Shutterfingers is my simple servo controller that presses the shutter on cameras that don’t support remote control. My first attempt was in a sweet looking, but big aluminum case and incorporates a 6600 mAh battery to power the Arduino, servo, and external power for the camera.
Well, it all works, but I’m not sure why I approached it that way. Having extra power for the camera is essential for some applications, but I’m not sure why I was so anxious to marry the two projects into one.
So, yeah, if I did it over again, I’d make Shutterfingers smaller.
I think the whole thing could be made to fit in this 60mm x 35mm x 20mm project box, and mounted to the camera with a simple hot shoe to 1⁄4 threaded adapter, instead of the piece of aluminum I machined down.
Here’s the parts list:
- Arduino Pro Micro
- LiPo battery, 400mAh (Cris Benton’s setup ran for 25 hours with a 370 mAh battery pack)
- LiPo charger/booster (because the servo expects about 5 volts)
- Rocker switch (to turn it on/off)
- RGB cycling LED (because it’s pretty, and we need some signal indicator)
- Hot shoe to 1⁄4 threaded adapter
- ABS plastic project box (also available in translucent blue!)
- 2.5mm panel mount phone jack (to plugin the shutter signal input to)
- Servo extension cables (so you don’t have to solder the servo straight to the Arduino)
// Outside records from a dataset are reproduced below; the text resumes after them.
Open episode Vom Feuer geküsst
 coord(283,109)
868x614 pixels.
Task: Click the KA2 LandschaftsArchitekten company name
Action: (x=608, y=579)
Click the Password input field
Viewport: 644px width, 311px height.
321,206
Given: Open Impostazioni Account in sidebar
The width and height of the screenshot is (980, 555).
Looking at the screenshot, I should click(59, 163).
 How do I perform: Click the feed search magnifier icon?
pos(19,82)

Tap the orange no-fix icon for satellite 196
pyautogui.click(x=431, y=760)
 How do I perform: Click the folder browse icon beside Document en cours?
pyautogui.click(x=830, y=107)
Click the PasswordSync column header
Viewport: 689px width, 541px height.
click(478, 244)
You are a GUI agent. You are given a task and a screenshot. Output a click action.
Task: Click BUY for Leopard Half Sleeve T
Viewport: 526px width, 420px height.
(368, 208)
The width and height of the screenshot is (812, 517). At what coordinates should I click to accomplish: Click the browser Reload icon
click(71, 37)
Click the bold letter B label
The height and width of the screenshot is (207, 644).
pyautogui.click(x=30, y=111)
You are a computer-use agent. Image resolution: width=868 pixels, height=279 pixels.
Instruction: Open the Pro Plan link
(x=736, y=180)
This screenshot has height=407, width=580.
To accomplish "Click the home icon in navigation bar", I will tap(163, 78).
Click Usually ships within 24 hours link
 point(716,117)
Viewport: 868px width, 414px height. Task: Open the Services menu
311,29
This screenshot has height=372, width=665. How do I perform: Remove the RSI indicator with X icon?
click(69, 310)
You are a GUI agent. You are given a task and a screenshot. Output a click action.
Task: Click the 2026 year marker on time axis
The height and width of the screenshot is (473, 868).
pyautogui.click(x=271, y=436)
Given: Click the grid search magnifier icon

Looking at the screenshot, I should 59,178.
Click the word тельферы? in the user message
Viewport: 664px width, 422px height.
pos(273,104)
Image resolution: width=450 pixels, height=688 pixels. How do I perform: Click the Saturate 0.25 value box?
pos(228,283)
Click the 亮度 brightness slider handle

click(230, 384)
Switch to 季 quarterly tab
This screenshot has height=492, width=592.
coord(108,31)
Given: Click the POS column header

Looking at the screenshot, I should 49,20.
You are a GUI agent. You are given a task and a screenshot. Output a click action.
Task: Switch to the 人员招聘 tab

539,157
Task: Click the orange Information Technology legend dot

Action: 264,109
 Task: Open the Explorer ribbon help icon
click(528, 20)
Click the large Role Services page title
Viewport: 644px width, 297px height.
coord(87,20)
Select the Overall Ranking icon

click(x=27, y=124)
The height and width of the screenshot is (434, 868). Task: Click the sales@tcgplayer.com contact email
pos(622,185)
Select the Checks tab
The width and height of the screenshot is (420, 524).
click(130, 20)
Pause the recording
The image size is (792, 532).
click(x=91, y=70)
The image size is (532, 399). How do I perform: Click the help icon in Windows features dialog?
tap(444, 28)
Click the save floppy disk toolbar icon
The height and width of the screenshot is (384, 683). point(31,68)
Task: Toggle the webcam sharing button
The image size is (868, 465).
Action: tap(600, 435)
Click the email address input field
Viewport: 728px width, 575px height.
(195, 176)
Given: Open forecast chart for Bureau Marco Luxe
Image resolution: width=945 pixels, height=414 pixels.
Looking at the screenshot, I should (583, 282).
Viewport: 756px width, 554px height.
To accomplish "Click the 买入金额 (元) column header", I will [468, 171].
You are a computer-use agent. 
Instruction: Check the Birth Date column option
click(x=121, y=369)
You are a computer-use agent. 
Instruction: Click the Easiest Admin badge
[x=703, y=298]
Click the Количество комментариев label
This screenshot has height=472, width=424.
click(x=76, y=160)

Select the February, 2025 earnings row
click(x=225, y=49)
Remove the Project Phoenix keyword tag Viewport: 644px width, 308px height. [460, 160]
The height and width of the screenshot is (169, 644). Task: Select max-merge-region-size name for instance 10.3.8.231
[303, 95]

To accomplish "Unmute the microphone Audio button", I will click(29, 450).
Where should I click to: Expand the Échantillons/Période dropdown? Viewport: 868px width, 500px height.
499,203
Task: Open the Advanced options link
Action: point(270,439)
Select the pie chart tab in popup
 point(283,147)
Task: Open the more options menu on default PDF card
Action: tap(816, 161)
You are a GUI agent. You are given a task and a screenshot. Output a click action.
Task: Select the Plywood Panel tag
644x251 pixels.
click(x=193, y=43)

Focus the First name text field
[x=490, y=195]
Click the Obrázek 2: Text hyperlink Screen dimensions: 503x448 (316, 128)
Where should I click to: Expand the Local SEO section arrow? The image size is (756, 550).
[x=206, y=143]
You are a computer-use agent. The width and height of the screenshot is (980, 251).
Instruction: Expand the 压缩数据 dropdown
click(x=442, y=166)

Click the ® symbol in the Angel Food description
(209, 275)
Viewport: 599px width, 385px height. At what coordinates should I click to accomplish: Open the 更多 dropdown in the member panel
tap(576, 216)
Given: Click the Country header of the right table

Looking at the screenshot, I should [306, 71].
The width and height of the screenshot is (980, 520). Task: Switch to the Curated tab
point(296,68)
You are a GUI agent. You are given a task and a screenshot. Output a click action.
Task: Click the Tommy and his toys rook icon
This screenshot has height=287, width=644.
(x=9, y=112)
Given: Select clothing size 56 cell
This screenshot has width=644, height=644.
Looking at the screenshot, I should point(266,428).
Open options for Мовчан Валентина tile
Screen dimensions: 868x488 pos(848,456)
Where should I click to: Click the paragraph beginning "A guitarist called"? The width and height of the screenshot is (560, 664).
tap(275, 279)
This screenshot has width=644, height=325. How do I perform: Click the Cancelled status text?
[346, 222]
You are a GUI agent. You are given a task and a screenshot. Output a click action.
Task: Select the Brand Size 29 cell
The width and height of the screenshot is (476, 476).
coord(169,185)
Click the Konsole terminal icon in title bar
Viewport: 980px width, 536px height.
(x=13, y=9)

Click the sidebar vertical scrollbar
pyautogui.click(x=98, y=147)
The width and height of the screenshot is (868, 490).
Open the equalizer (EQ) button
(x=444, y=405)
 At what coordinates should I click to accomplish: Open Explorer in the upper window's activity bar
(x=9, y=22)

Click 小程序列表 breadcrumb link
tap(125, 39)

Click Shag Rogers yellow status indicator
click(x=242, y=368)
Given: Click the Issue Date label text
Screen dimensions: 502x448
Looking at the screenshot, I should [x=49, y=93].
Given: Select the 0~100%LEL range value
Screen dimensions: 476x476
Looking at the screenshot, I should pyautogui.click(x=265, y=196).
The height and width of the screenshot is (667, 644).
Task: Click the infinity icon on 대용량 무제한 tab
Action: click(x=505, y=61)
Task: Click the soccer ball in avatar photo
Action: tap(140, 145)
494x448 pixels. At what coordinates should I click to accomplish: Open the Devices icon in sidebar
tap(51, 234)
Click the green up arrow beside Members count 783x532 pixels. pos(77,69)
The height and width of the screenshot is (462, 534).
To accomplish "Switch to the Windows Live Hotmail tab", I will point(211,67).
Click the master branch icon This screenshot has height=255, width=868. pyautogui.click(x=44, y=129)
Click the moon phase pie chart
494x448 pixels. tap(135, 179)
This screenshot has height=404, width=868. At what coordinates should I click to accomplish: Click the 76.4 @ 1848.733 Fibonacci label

The case will need to be machined with a hole to mount the servo in, a hole to charge the battery via USB, and maybe a hole to reprogram the Arduino via USB.
The parts cost for this is around $120, though, which maybe reminds me why I was looking to combine features in my first version.
Yeah, maybe if I was going to do this again I’d risk warrantee voiding adventures inside the camera to solder a cheap cable input to the camera’s shutter button.